● Exercise: Reproduce the rows word for word, starting at the line that contains "You are a GUI" and continuing through the end of the rows. Leave the pictures out.

** begin Records supplied **

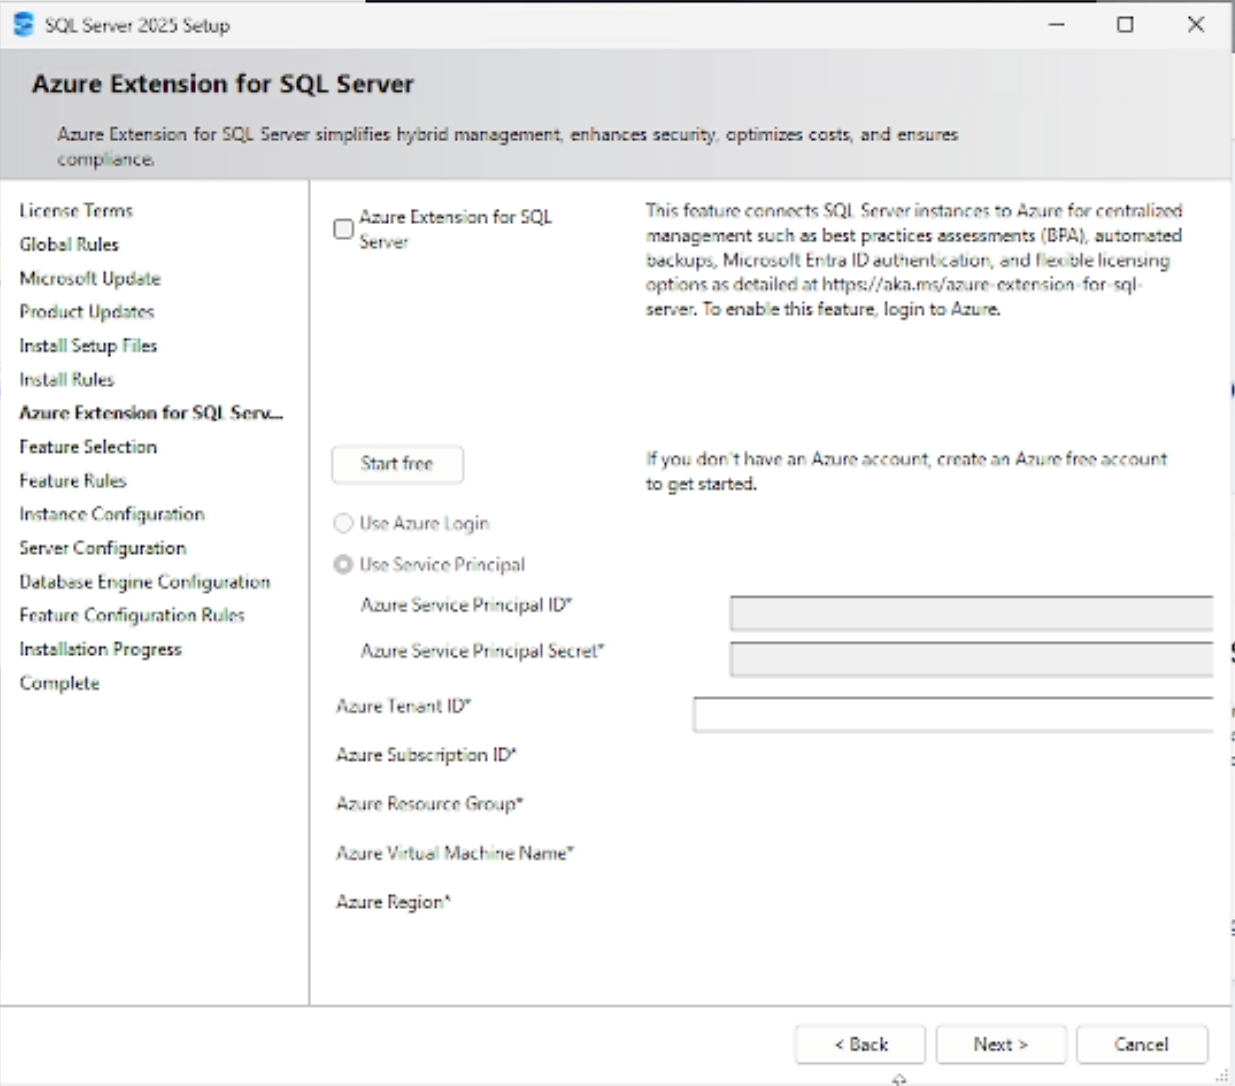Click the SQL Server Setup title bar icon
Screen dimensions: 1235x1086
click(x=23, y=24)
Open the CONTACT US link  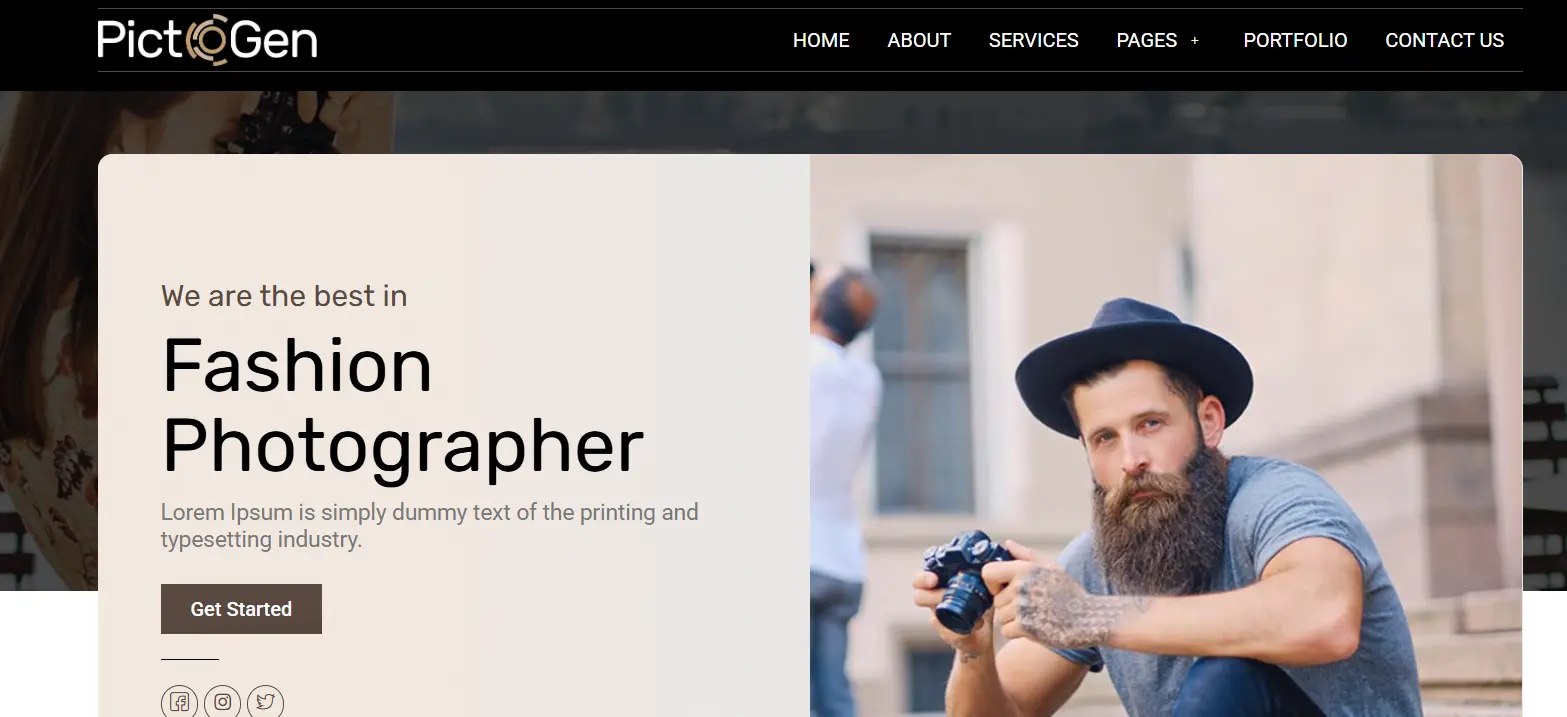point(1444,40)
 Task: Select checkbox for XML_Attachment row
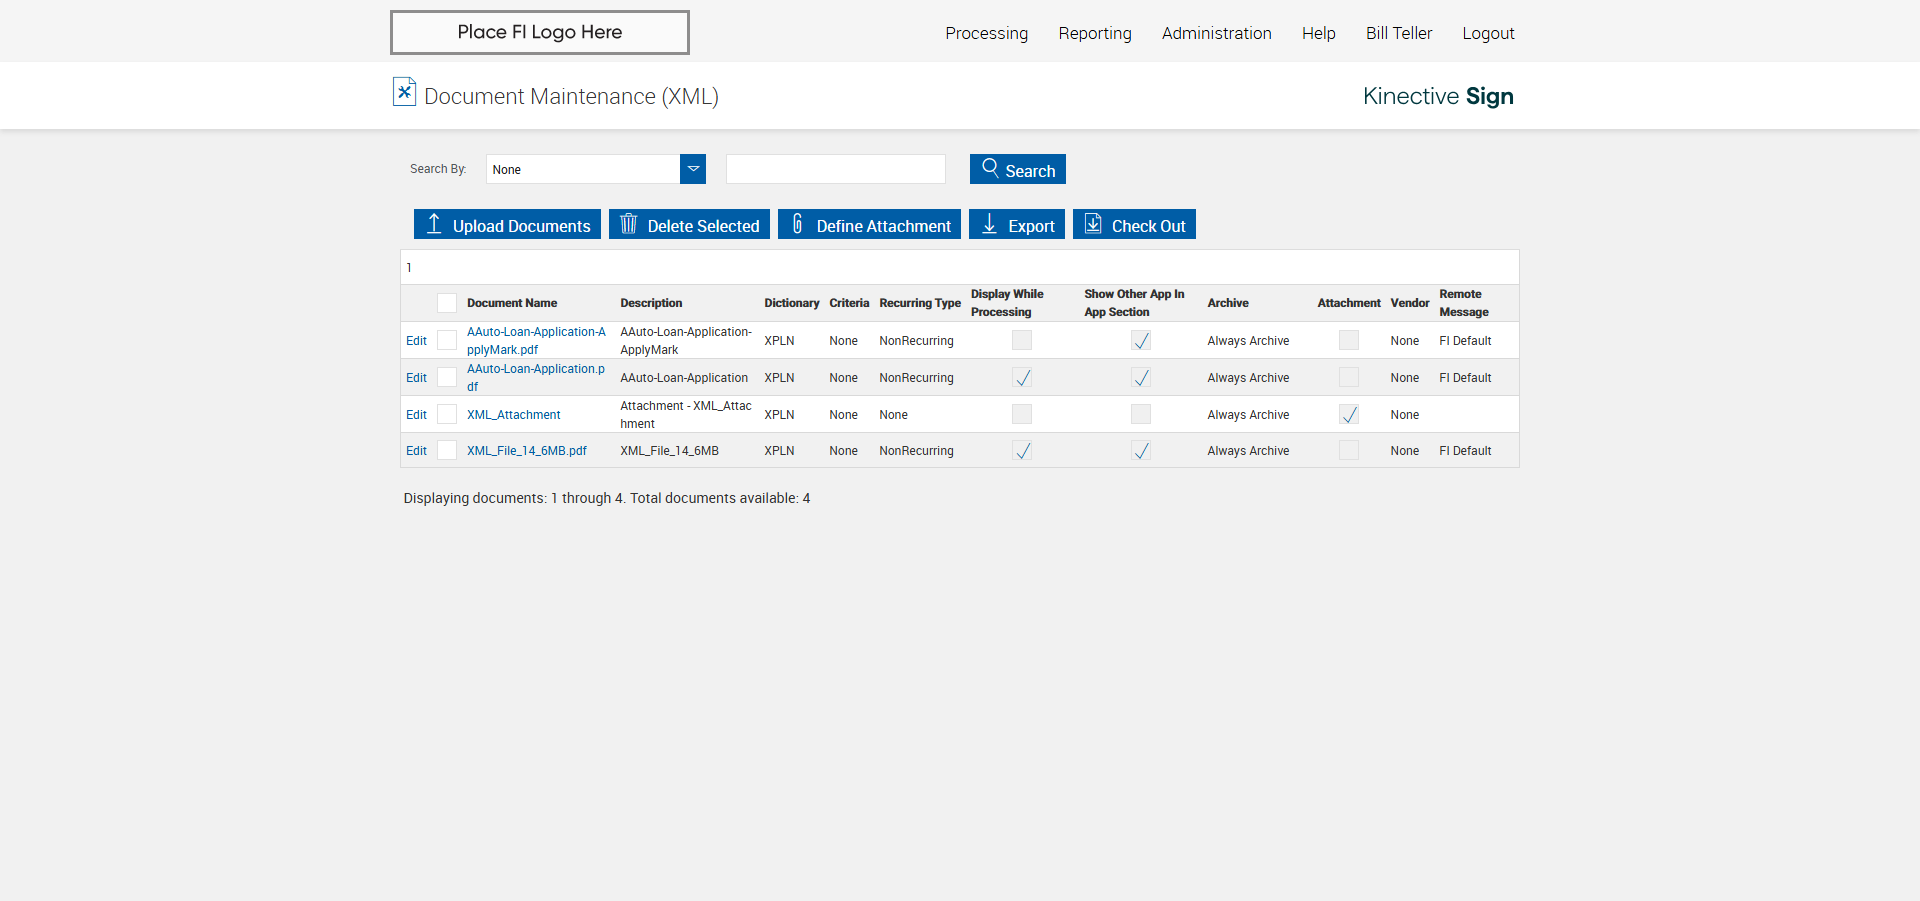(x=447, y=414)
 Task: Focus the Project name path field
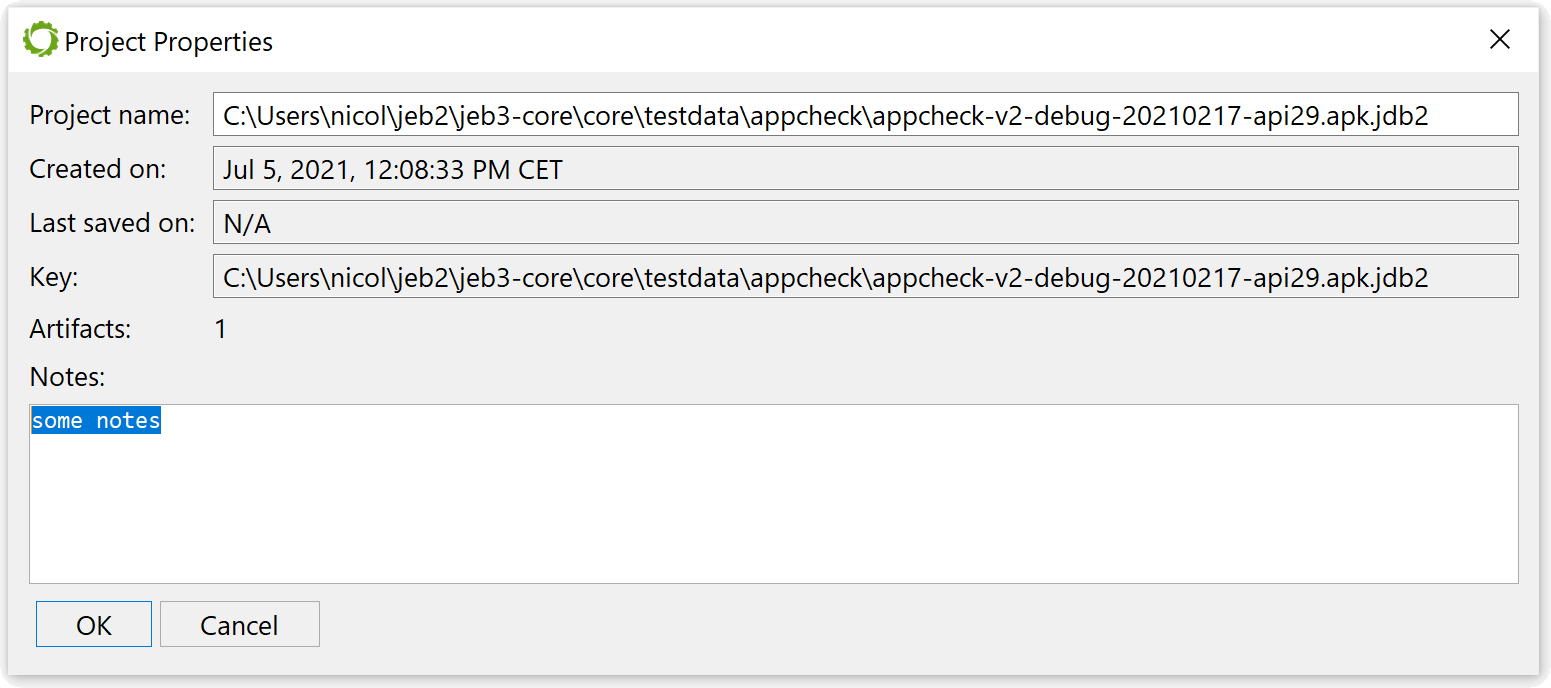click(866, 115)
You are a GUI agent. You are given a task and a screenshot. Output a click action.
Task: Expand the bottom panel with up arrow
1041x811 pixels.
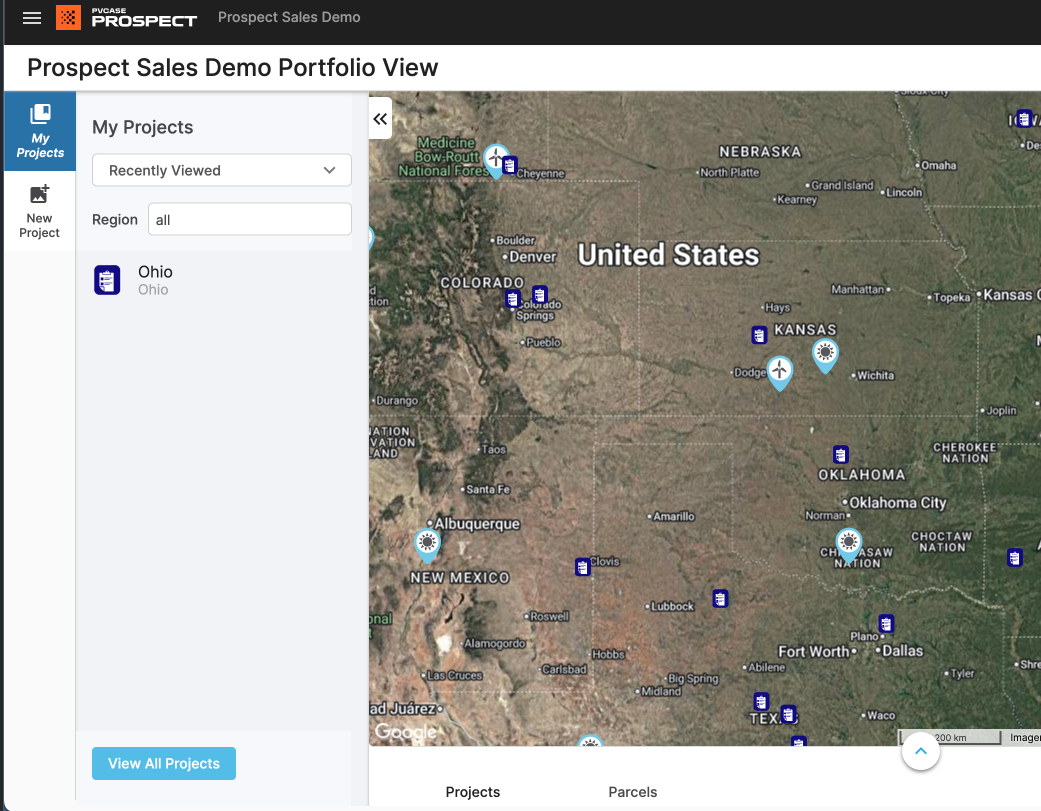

** end Records supplied **

● Response below:
You are a GUI agent. You are given a task and a screenshot. Output a click action.
Task: Expand the bottom panel with up arrow
1041x811 pixels.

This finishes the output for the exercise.